研究課題
基盤研究(C)
核小体ストレス応答はP53経路を活性する機構として注目されている。我々は、核小体ストレス応答を誘導する新規化合物を同定し、この化合物が正常細胞に比べ腫瘍細胞に優先的にP53の増加によりアポトーシスを誘導することを明らかにした。本研究では、これまでの研究を発展させ、小児腫瘍の治療効果や副作用の有無、治療効果を左右する遺伝子の同定を検討し、新規機序でP53経路を作動させる小児腫瘍の新たな治療戦略の戦略を開拓する。
近年、核小体を起点としてがん抑制因子P53を活性化させる、核小体ストレス応答機構が明らかになってきた。我々はこれまでに、大規模な薬剤スクリーニングによって、DNA損傷なく、核小体ストレス応答を活性化し、P53の増加により、小児白血病細胞を殺傷する化合物を同定し、この化合物から動物に経口投与可能な合成化合物を作出した。このような背景を受け、本研究では同定済み化合物を用いて、バックアップ/適応拡大のためのがん種の特定、薬効を予測する評価系の構築を検討した。まずはオンコパネルアッセイによって、種々のがん細胞株を対象に、同定済み化合物の感受性を評価した。結果として、小児白血病に加えて、様々な造血器腫瘍に感受性が高いことが判明した。さらに特定の固形腫瘍にも効果が高いことを明らかにした。感受性の高い腫瘍細胞株はさらに、感受性の再現性、P53を増加させる作用、薬効の核小体ストレス応答への依存性を検討し、高感受性かつ、コンセプトと合致する薬効を示すがん細胞腫を特定した。今後、これらの細胞株が所属する臓器の腫瘍を、バックアップ/適応拡大のためのがん種とし、開発を進める。このようにオンコパネルアッセイによって、細胞株ごとに感受性が大きく異なることが判明したことから、同定済み化合物の感受性に関わる因子を探索し、新たに因子Xを同定した。また因子Xに対するモノクローナル抗体を作製し、特異性を確認する共に、ヒト組織切片での免疫染色の条件の設定を完了した。今後は治療効果の検証をさらに進めるとともに、因子X抗体による同定済み化合物の感受性を予測する診断システムを構築し、新たな機序で作動する小児白血病のがん分子標的治療薬及び、そのコンパニオン診断薬の開発を進める。
2: おおむね順調に進展している
種々の腫瘍細胞株の感受性試験から、高感受性かつコンセプトに合致する腫瘍細胞を特定し、バックアップや適応拡大のためのがん種を明らかにできた。また感受性を予測する評価系の構築もおおむね完了しており、順調に研究を進められた。

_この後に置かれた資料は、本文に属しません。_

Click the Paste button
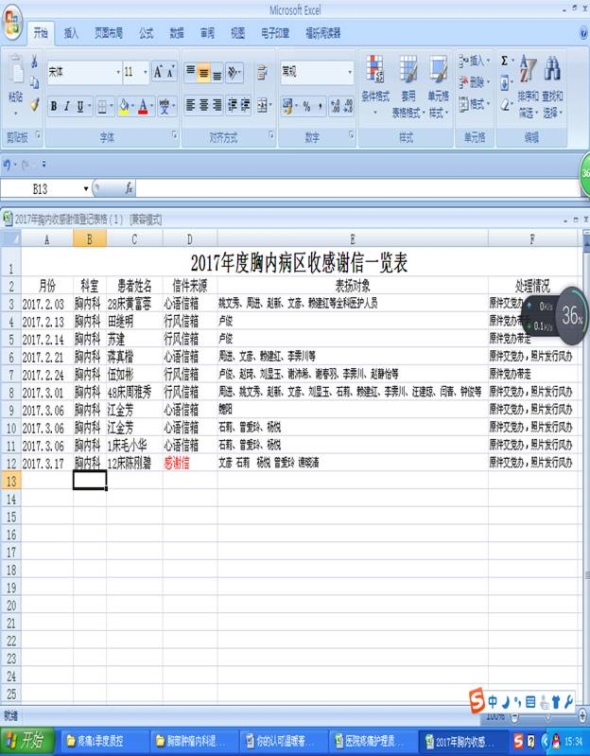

適応拡大/バックアップのがん種として同定した腫瘍細胞株を移植したマウス担がんモデルを作出し、in vivoの有効性を検証する。一方、感受性を予測する診断技術の確立については、確立した組織免疫染色法の設定条件を用いて、小児白血病及び固形がん患者検体を評価し、評価系の妥当性の検証および診断技術の確立を行う。